Türkiye ekonomisinin 2019’daki seyrine dair ilk işaretler gelmeye başladı.
Özellikle dış kaynaklı birçok belirsizliğin kıskacında başladığımız 2019’un ilk ayında kısmi umut işaretleriyle karşılaştık.
Ekonomideki yavaşlama trendinin dibi gördüğüne dair bir görüntü oluşmaya başladı.
Ama yükselişe yönelik güçlü sinyaller de henüz ortada yok.
Son zamanlarda piyasalarımızda görülen iyimserlik de reel ekonomiye yansıyan bir görüntü vermiyor!
Yani 100 bin puan üstü BİST endeksi ve dövizdeki gerilemenin ekonomik hayata yansımaları hala çok sınırlı düzeyde.
Kısacası kısa vadede durağanlığın öne çıktığı bir manzara mevcut.
Yine de negatif işaret sayısının azaldığını görüyoruz!
Çünkü öncelikle geçtiğimiz aylara oranla verilerdeki oynaklık epey azaldı.
Baz etkisiyle ilk çeyrekte sanayi üretimi başta olmak üzere 2018’in aynı dönemine göre düşüşler kaydedilebilir aslında!

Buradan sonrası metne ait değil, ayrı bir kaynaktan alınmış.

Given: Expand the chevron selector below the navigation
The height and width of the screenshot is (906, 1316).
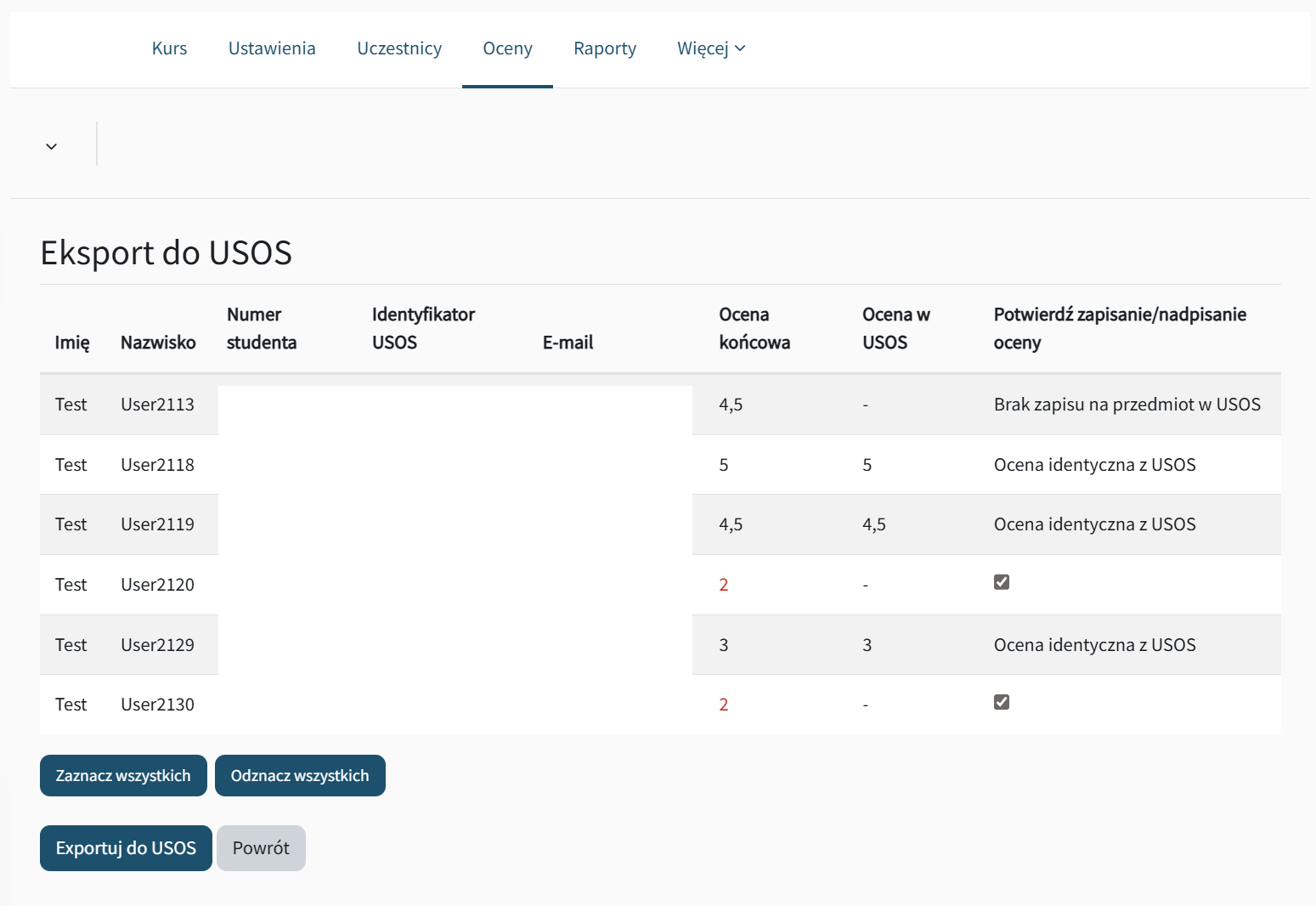Looking at the screenshot, I should coord(52,146).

Ancak, hem dış konjonktür hem de iç piyasaya dönük destekleyici adımlar geçen yılın son çeyreğine oranla pozitif bir manzarayı karşımıza çıkarmaya aday.
Nasıl mı?
Açılan kredi muslukları ve vergisel destekler iç piyasadaki dip yolculuğunu frenleme konusunda bir fırsat sunuyor.
Keza enflasyondaki düşüş trendi faiz ve kur cephesinde de bir rahatlama imkanı vermekte!
Merkez Bankası yönetiminin son toplantısında “sıkı parasal duruşa devam” mesajı vermesi de bu tabloyu destekledi.
Neticedeyse hem piyasa faizleri hem dövizde gevşeme yaşandı.
Elbette dış dünyadan esen rüzgarlar da önemli.
Çünkü yabancı sermaye ihtiyacımız hayli fazla. Ve dış kaynağın maliyeti de yüksek seyrediyor!
Dış manzaranın Türkiye yansımaları
Şu anki dış atmosfer ülkemizin lehine dönmüş bir görüntü vermekte.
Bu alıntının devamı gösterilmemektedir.